- Text section
......
Substrate potential generating circuit employing Schottky diodes

Abstract

substrate bias generating circuit for MIS semiconductor device comprising an oscillating circuit, a capacitor, an MOS transistor and a schottky barrier diode. One end of the oscillating circuit is connected to a V_ss terminal which provides a reference potential. The capacitor is connected at one end thereof to the other end of the oscillating circuit. The MOS transistor is connected between the V_ss terminal and the other end of the capacitor, with the schottky barrier diode being connected between a node located between the other end of the capacitor and the MOS transistor, and the substrate. The schottky barrier diode is operated by the majority carrier, thereby enabling the majority charge to be directly pumped out of the substrate and into the terminal V_ss through the schottky barrier diode with stability without requiring an injection of the minority charge into the semiconductor substrate. The pumping of the charge out of the substrate is permitted by lowering the potential of the node through the oscillating circuit.

Description

BACKGROUND OF THE INVENTION

1. Field of the Invention

The present invention relates to a semiconductor device, and relates in particular to a substrate potential generating circuit for an MIS (Metal Insulator Semiconductor) type semiconductor device.

In order to make the bias of the substrate in a semiconductor device negative, a substrate potential generating circuit (substrate bias generating circuit) is installed to pump the charge of the substrate into the Vss terminal according to charge pumping principles. In order to accomplish this, it is necessary to have a diode component, although the pn junction of the semiconductor device cannot itself be used as the diode. The reason for this is that when the charge is pumped out of the p-type substrate, a forward current is generated to inject electrons into the substrate. These electrons cause malfunctions such as destruction of the charge which is stored in the DRAM memory.

Thus, in the past, the diode component has been constructed using MOS transistors, as shown in FIGS. 4 and 5.

The substrate potential generating circuit shown in FIG. 4 is a circuit in which a p-channel MOS transistor is used as the diode component, and in which an oscillating circuit (1), capacitor element (2), p-channel MOS transistor (3), and p-channel MOS transistor (4) are connected as shown in the figure.
......
Answer these questions about the patent text:
1. What does the V_ss terminal provide?
2. When charge is pumped out of the p-type substrate, what does the resulting forward current do?
3. In the circuit shown in FIG. 4, what is used as the diode component?
You can complete this without the listing.
......
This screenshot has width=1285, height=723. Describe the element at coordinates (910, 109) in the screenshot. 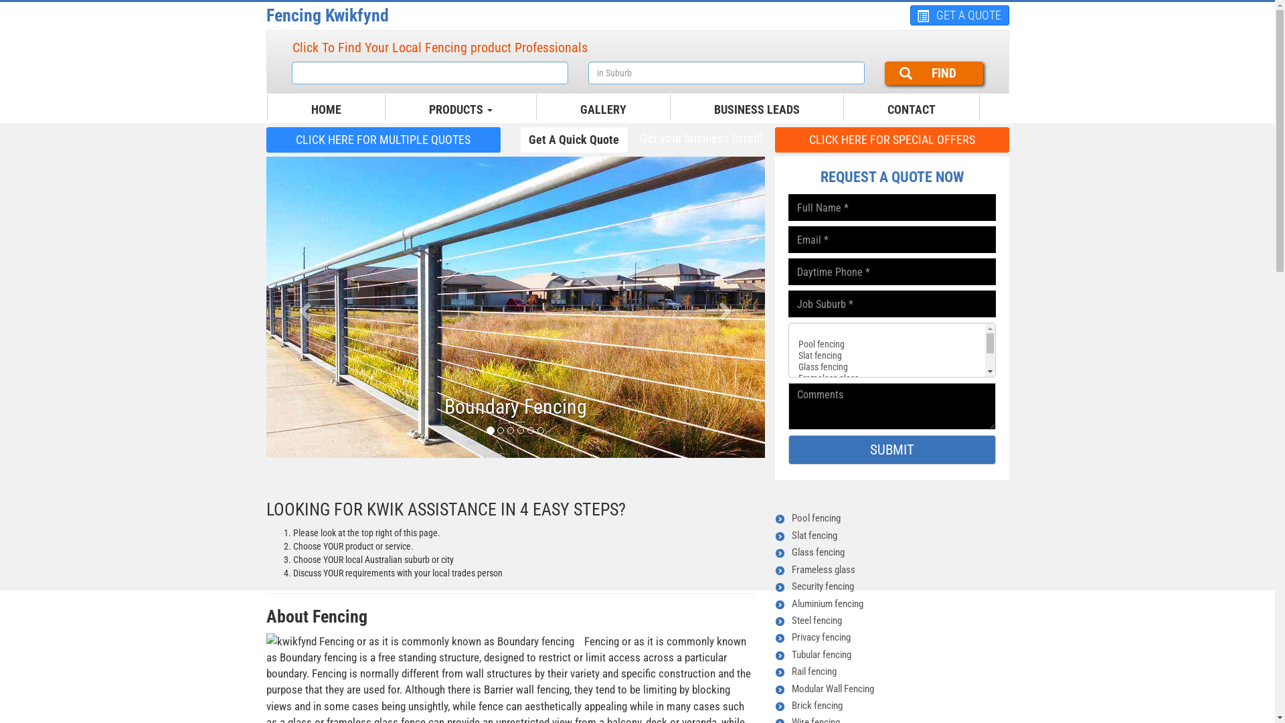

I see `'CONTACT'` at that location.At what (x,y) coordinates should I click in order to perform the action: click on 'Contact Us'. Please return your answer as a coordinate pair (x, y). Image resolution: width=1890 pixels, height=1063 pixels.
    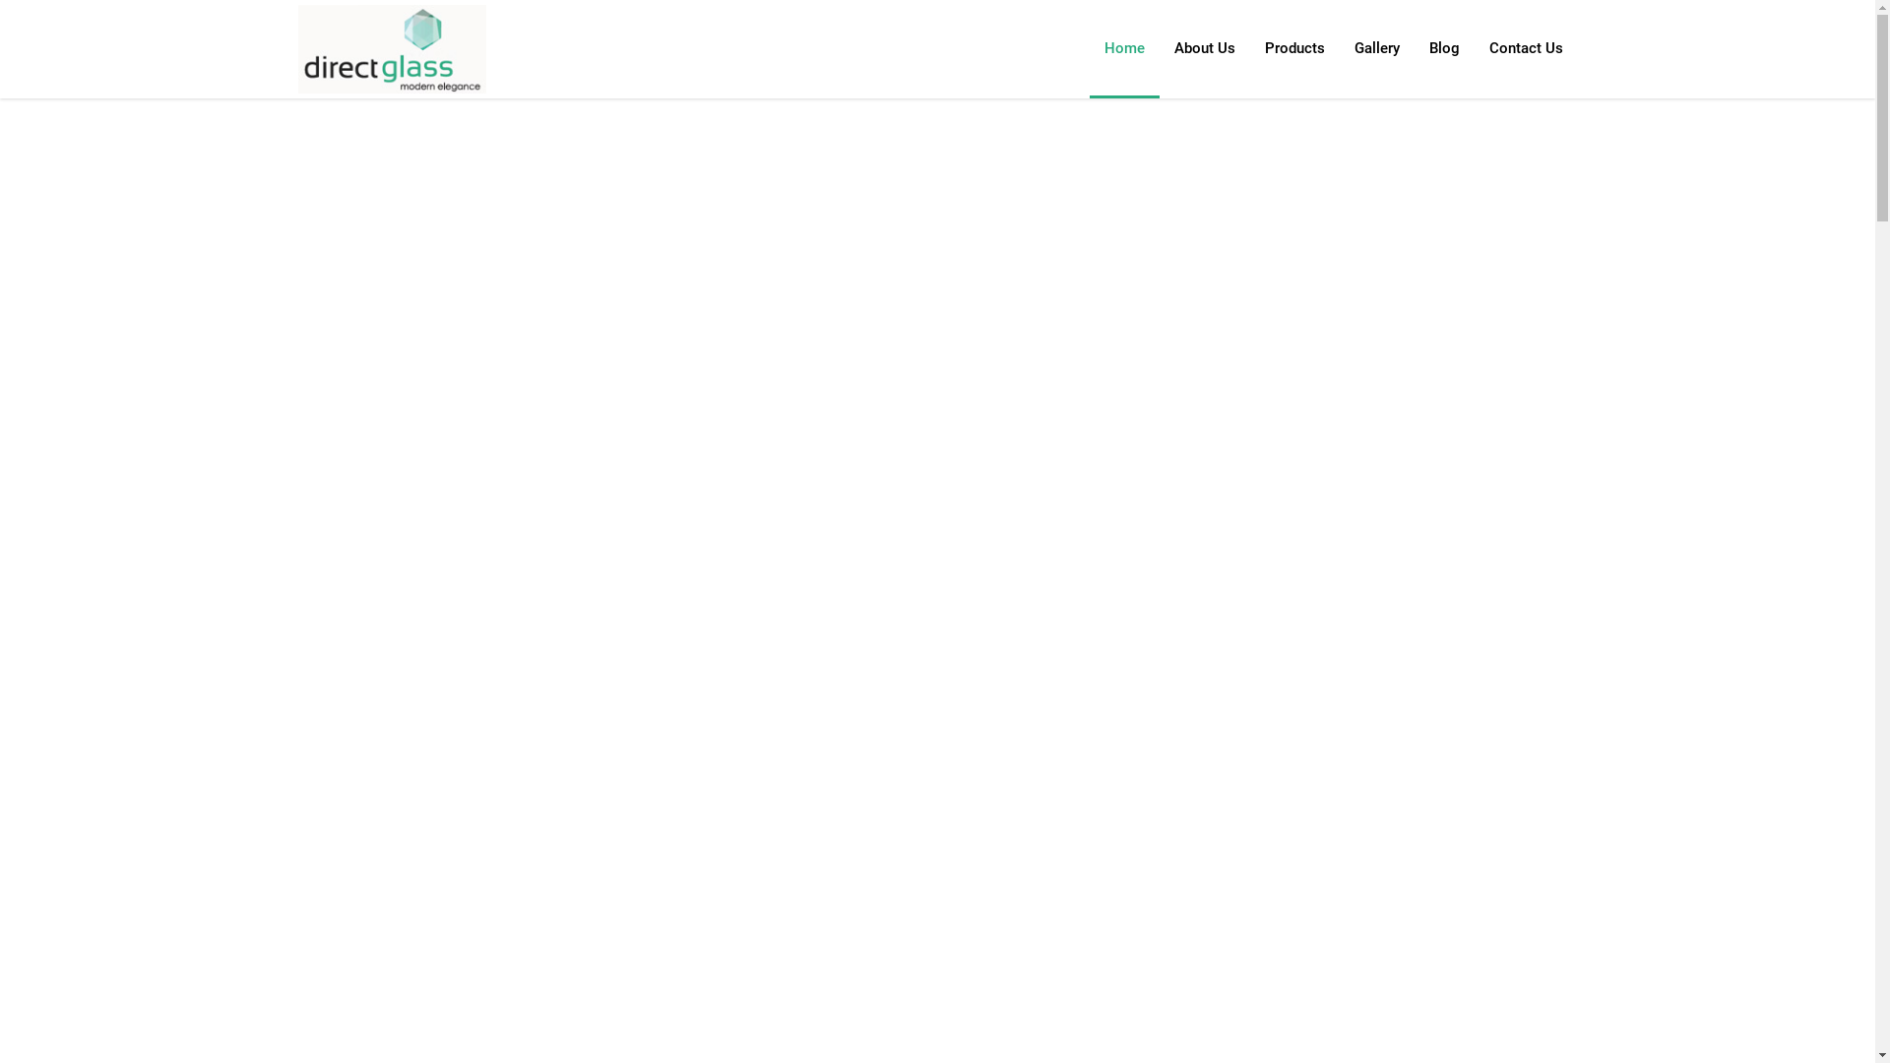
    Looking at the image, I should click on (1474, 48).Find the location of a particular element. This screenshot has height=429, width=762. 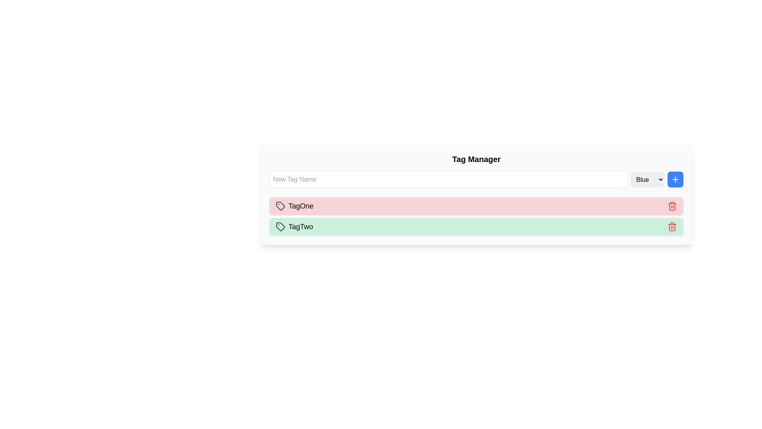

the second list item is located at coordinates (476, 226).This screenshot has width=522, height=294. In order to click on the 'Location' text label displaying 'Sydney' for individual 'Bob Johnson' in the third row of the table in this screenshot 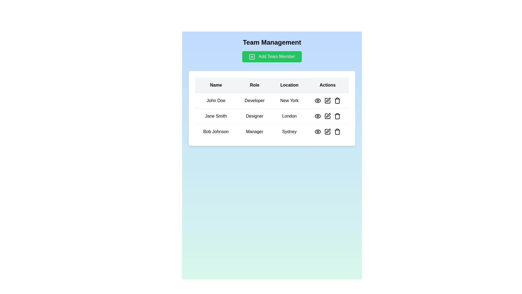, I will do `click(289, 131)`.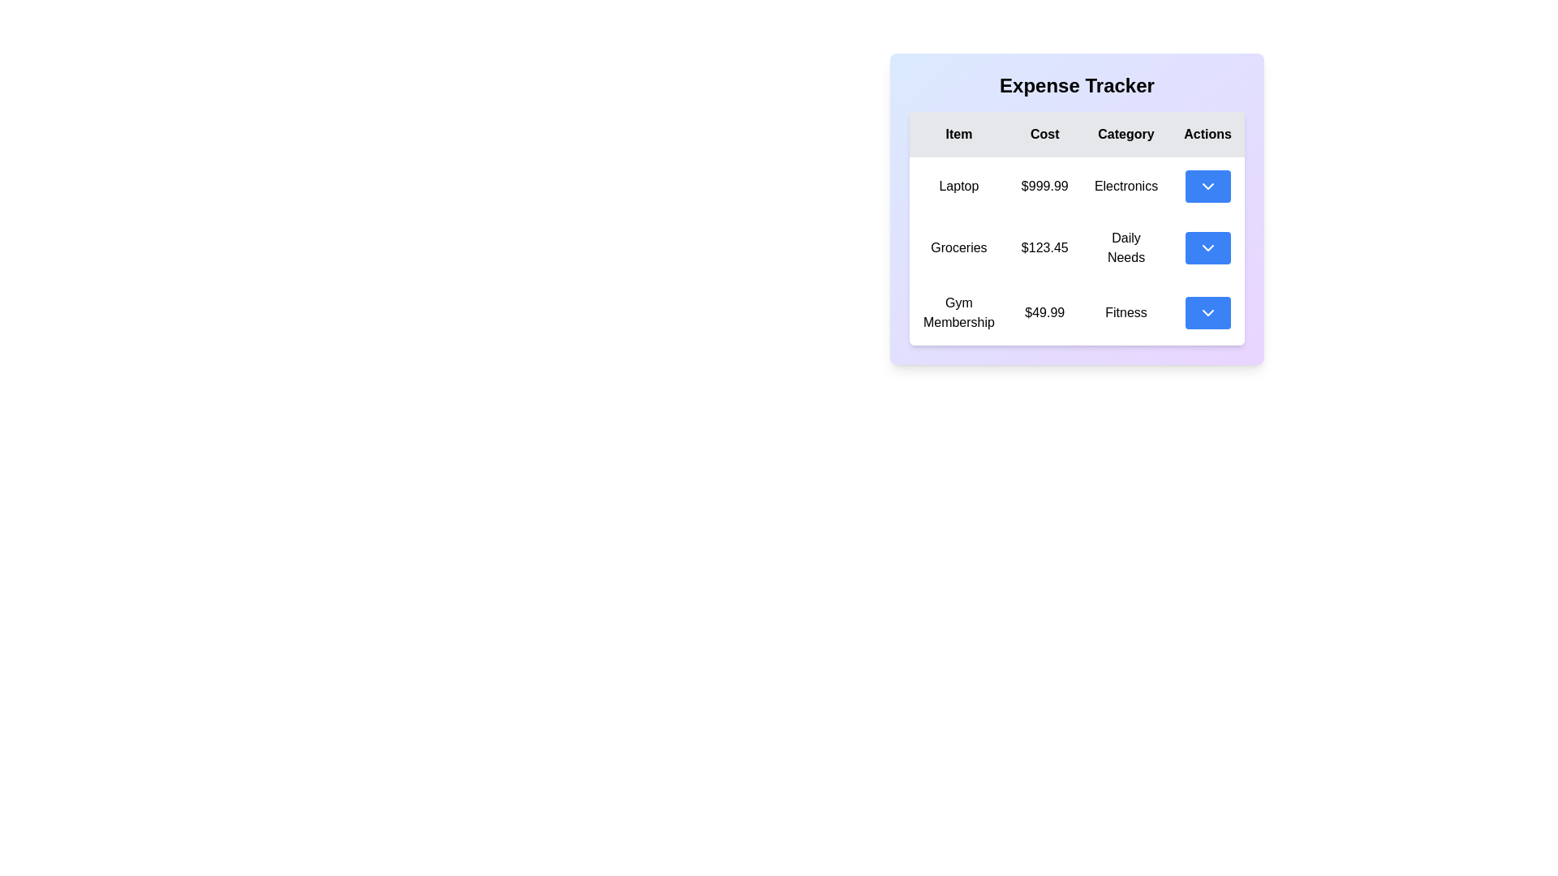 This screenshot has width=1558, height=876. Describe the element at coordinates (1207, 186) in the screenshot. I see `the Dropdown indicator icon, which is a downward-facing chevron icon located in a blue rounded button in the last column of the first row of the table under the 'Actions' column` at that location.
......
- Solution below
1. A reference potential.
2. It injects electrons into the substrate.
3. A p-channel MOS transistor.